Surprise ce matin : en lieu et place des communications non sollicitées d'Elon Musk, mon fil X consiste en une suite de contenus proche de mes préoccupations. En début d'après-midi, les choses sont un peu plus usuelles, avec un post (non sollicité) d'Elon Must - une vidéo avec Tucker Carlson (Fox News). Alors que se multiplient les appels à quitter X, l'algorithme recrée l'effet de bulle, le fait d'être environné de contenus qui nous ressemblent - tout-au-moins tel.les que l'intelligence artificielle nous imagine, mais Elon Musk garde la main. Inutile de lutter, nous ne sommes pas de force, nous pouvons tout-au-plus alimenter l'effet de bulle, l'illusion de pluralisme, Musk continuera à nous inonder de ses contenus non sollicités, et c'est qui maîtrise les algorithmes.
Je supprimerai donc mon compte ce samedi. Je n'attendrai pas le 20 janvier, l'utilisation par le milliardaire qui l'a racheté de l'ancien réseau social Twitter pour propager son idéologie d'extrême-droite est certes en synergie avec la prise de fonction de Donald Trump, mais il s'agit bien de deux choses distinctes, et X n'est pas Truth Social.
Est-ce tout ? Non. Il n'y a qu'à voir la survalorisation des contenus d'extrême-droite sur YouTube. Il faudra suivre les évolutions de Facebook, déjà entamées, mais plus encore après l'allégeance de Mark Zuckerberg à Donald Trump. Est parfois émise l'idée d'un réseau social européen de service public : si les réseaux sociaux occupent une part croissante de nos interactions sociales, n'est-il pas important que notre vie sociale ne soit dans la dépendance de l'idéologie et des intérêts financiers de quelques multimilliardaires américains - tous des hommes ?
Est-ce suffisant ? Non. Prenons Twitter d'avant Musk. Les petites phrases en politique, relayées par la rumeur publique et par la presse, précèdent de bien des siècles l'apparition des réseaux sociaux. Mais le sentiment de puissance de pouvoir adresser ces petites phrases à des dizaines de milliers, parfois des centaines de milliers, parfois des millions de personnes directement, et parfois - pas toujours - l'amplification par les repost et la reprise par les médias de grande écoute - la capacité d'aimanter, généralement très court, le débat public ; l'effet d'écrasement de toute possibilité de débat argumenté, nuancé ; le caractère de très court terme de cette communication, la survalorisation de la vitesse ; l'effet de schématisation, de rigidification de la communication, ramenée à des phrases excessivement courtes, la rigidification aussi des positions antagonistes - la manière dont le réseau social organise et appauvrit le débat : tout cela existait sur Twitter, sans attendre Musk. Trump a été un grand utilisateur de Twitter avant d'en être exclu. Et dans la gauche française un tweet du chef - plus rarement de la cheffe - a souvent plus d'impact que les orientations démocratiquement débattues - quand les cadres du débat démocratique n'ont pas déjà disparu.

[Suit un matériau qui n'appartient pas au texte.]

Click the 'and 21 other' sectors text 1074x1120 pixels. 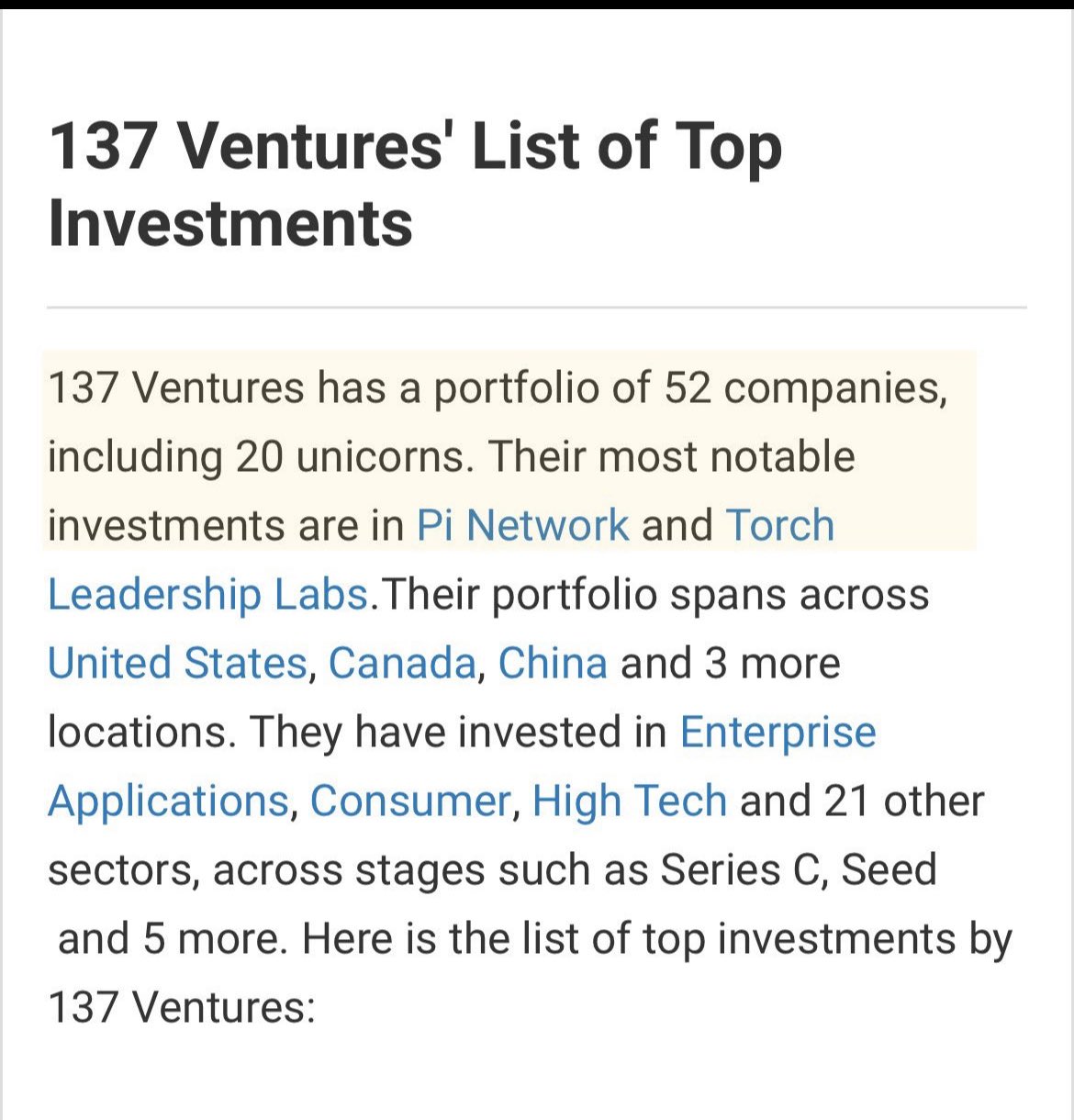coord(861,801)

La question n'est pas de savoir s'il faut ou non utiliser les réseaux sociaux, mais de comprendre comment ils peuvent organiser nos échanges, nos débats, notre communication - et comment ils peuvent les dégrader. Les grands réseaux sociaux ne sont pas dirigés par des démocrates, et ne sont pas conçus pour servir la démocratie.

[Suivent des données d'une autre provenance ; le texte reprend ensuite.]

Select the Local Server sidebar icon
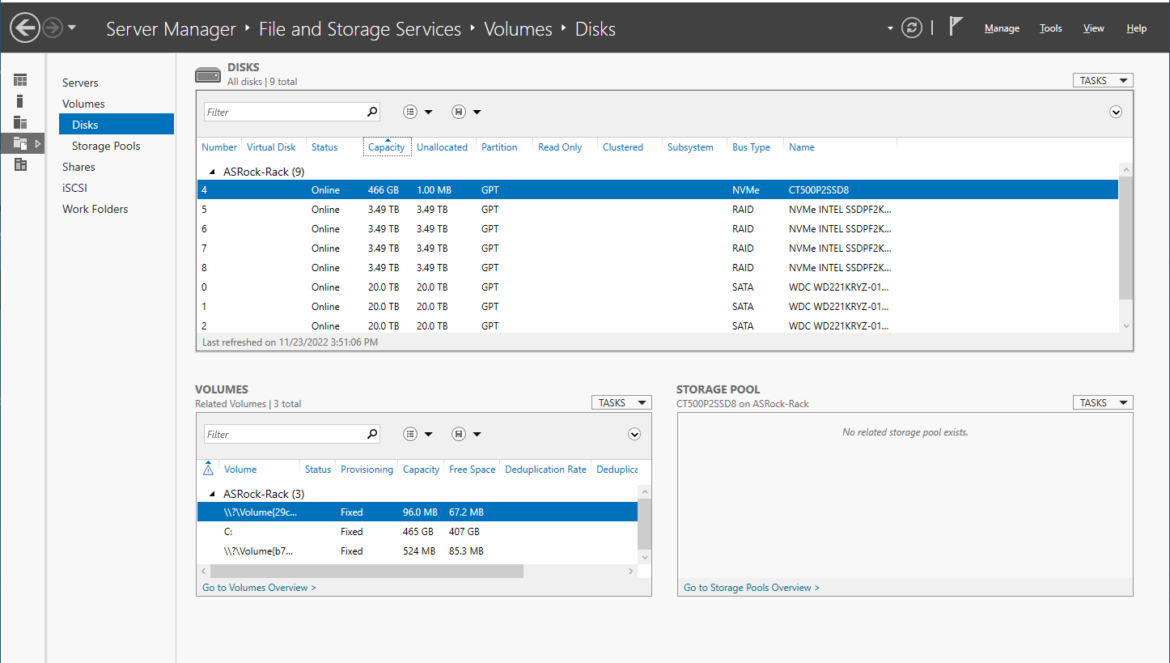The image size is (1170, 663). [x=20, y=101]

Il faudrait aussi évoquer les fils de commentaires ou de discussion, alimentés de manière très rapide, sans vraiment comprendre ce qui a été écrit précédemment ni prendre le temps de peser ce qu'on écrit, traversés de montées d'agressivité, peu propres à permettre un débat argumenté, fait d'écoute réciproque, permettant de dégager des positions communes et de prendre démocratiquement des décisions. Ce ne serait qu'un inconvénient, si les boucles WhatsApp et Telegram n'avaient pas acquis un rôle central dans la communication interne des formations politiques de gauche.
Il faudrait parler de l'effet de bulle, les réseaux sociaux sont organisés pour agréger autour de chacun.e des liens et des contenus affinitaires, ce qui n'est pas très gênant quand on y passe peu de temps. Mais quand on y passe beaucoup de temps la distorsion entre le monde virtuel qui nous enveloppe et la diversité du monde réel peut devenir importante, on peut insensiblement passer de l'effet de bulle aux vérités alternatives, et aux effets de manipulation qui leur sont liées.
Encore une fois, il ne s'agit pas de savoir s'il faut ou non utiliser les réseaux sociaux, mais d'évaluer de manière critique leurs effets sur notre sociabilité, notre capacité à débattre, notre organisation, et notamment notre capacité à nous organiser de manière démocratique.
Le débat autour d'X pourrait être le moment d'aborder collectivement ces questions.